It must be that time of the season for Lakers' coach Phil Jackson. This seems to be the point of his cycle where he becomes easily irritated with the players on his team, so much so that he feels the need to rip them through the media. Earlier this week we heard Phil calling Vlad-Rad a space cadet, and after last night's loss to Charlotte, Phil chose Kwame Brown as the latest target for his, um, motivational remarks. After Brown had three tunovers in the third overtime, here's what Phil had to say:
"We're going to feed him Butterfingers on the flight home just so he can feel the effects of it. There was certainly some disappointment in the ability, or non-ability, of Kwame to complete plays that we thought were big plays for us. His teammates are disappointed. He just has to accept the fact that the next time he gets that chance, he doesn't [fumble]."

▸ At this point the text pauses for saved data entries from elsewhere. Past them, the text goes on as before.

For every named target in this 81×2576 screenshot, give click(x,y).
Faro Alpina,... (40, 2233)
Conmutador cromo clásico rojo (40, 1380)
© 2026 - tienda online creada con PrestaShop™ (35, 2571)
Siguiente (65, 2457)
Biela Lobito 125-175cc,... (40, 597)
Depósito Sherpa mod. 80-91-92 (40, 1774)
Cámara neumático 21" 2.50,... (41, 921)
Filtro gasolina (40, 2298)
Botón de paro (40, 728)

Don't you love when the local papers [bracket] a word like that? In this case [fumble] probably was more along the lines of f--- up, which probably wouldn't fly in the L.A. Times. Jackson continued:
"I know Kwame got perplexed out there with the screen-roll and how to play it. He got concerned about some of the things that were happening to him. We tried to help him through that situation."
Normally when Phil calls out one of his players, the response is fairly meager. After all, unless you're Kobe Bryant, retaliating at Phil could adversely affect your minutes, which is the one thing that NBA players are actually fearful of. But Kwame has been Phil's target before. This time, he wasn't afraid to respond to Phil's [fumble] comment, as well as stick it to the coach for not teaching the team how to defend the pick and roll:
"It's sad that you've got to say we won or lost that game over a fumble. The second pass wasn't even catchable.
If you look on tape, we're the worst screen-roll defensive team in the league. No way Emeka Okafor could get three layups at the rim. We don't even rotate. The guy's getting layups at the rim. It's terrible."
Phil Jackson has a history of needling his players now and then, in order to get some long term results out of them. This is two players in one week though, and he may risk alienating some of the role players on the team if he keeps piling on. I would prefer it if Phil would stick to lashing out at the opposition, instead of using the media to attempt to reach his own players.